Transcribe the lines below exactly as they appear.

§ **Records of locating words and elements**:
>>>
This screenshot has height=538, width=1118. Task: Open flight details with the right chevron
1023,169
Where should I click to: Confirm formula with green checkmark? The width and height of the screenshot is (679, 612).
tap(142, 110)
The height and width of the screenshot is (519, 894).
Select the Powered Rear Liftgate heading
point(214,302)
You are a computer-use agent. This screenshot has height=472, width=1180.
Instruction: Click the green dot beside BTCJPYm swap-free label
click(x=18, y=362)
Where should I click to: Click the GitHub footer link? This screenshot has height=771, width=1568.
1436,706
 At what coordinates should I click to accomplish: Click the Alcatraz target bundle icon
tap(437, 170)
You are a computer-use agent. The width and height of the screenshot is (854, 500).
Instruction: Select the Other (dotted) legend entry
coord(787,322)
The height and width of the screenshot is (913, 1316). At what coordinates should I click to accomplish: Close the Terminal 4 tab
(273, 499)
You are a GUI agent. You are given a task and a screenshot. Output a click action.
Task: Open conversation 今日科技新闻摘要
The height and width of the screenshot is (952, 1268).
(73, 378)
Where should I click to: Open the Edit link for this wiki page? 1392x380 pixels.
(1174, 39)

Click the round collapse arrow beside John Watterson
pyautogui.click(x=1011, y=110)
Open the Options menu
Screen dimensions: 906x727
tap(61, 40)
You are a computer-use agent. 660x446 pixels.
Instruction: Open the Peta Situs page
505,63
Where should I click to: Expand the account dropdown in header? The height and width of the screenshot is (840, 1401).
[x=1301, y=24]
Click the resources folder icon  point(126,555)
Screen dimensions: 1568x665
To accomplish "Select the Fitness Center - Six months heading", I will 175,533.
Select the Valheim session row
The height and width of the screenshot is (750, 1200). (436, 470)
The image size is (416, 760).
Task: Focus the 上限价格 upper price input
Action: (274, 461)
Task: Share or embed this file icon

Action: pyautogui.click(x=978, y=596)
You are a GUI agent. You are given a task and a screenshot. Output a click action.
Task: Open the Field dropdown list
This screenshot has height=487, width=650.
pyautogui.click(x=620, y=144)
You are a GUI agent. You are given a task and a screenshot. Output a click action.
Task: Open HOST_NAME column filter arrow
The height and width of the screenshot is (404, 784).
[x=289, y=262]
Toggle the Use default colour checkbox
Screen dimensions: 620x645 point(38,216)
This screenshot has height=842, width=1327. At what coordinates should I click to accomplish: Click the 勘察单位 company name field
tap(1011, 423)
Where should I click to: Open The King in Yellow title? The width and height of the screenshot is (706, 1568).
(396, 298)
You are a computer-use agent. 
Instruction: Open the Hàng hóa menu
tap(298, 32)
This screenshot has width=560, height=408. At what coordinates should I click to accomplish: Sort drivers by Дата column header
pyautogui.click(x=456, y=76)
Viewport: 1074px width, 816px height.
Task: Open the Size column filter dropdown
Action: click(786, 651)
<<<
§ **Solution**:
This screenshot has height=538, width=1118. Task: Open flight details with the right chevron
1023,169
Where should I click to: Confirm formula with green checkmark? The width and height of the screenshot is (679, 612).
tap(142, 110)
The height and width of the screenshot is (519, 894).
Select the Powered Rear Liftgate heading
point(214,302)
You are a computer-use agent. This screenshot has height=472, width=1180.
Instruction: Click the green dot beside BTCJPYm swap-free label
click(x=18, y=362)
Where should I click to: Click the GitHub footer link? This screenshot has height=771, width=1568.
1436,706
 At what coordinates should I click to accomplish: Click the Alcatraz target bundle icon
tap(437, 170)
You are a computer-use agent. The width and height of the screenshot is (854, 500).
Instruction: Select the Other (dotted) legend entry
coord(787,322)
The height and width of the screenshot is (913, 1316). At what coordinates should I click to accomplish: Close the Terminal 4 tab
(273, 499)
You are a GUI agent. You are given a task and a screenshot. Output a click action.
Task: Open conversation 今日科技新闻摘要
The height and width of the screenshot is (952, 1268).
(73, 378)
Where should I click to: Open the Edit link for this wiki page? 1392x380 pixels.
(1174, 39)

Click the round collapse arrow beside John Watterson
pyautogui.click(x=1011, y=110)
Open the Options menu
Screen dimensions: 906x727
tap(61, 40)
You are a computer-use agent. 660x446 pixels.
Instruction: Open the Peta Situs page
505,63
Where should I click to: Expand the account dropdown in header? The height and width of the screenshot is (840, 1401).
[x=1301, y=24]
Click the resources folder icon  point(126,555)
Screen dimensions: 1568x665
To accomplish "Select the Fitness Center - Six months heading", I will 175,533.
Select the Valheim session row
The height and width of the screenshot is (750, 1200). (436, 470)
The image size is (416, 760).
Task: Focus the 上限价格 upper price input
Action: (274, 461)
Task: Share or embed this file icon

Action: pyautogui.click(x=978, y=596)
You are a GUI agent. You are given a task and a screenshot. Output a click action.
Task: Open the Field dropdown list
This screenshot has height=487, width=650.
pyautogui.click(x=620, y=144)
You are a GUI agent. You are given a task and a screenshot. Output a click action.
Task: Open HOST_NAME column filter arrow
The height and width of the screenshot is (404, 784).
[x=289, y=262]
Toggle the Use default colour checkbox
Screen dimensions: 620x645 point(38,216)
This screenshot has height=842, width=1327. At what coordinates should I click to accomplish: Click the 勘察单位 company name field
tap(1011, 423)
Where should I click to: Open The King in Yellow title? The width and height of the screenshot is (706, 1568).
(396, 298)
You are a computer-use agent. 
Instruction: Open the Hàng hóa menu
tap(298, 32)
This screenshot has width=560, height=408. At what coordinates should I click to accomplish: Sort drivers by Дата column header
pyautogui.click(x=456, y=76)
Viewport: 1074px width, 816px height.
Task: Open the Size column filter dropdown
Action: click(786, 651)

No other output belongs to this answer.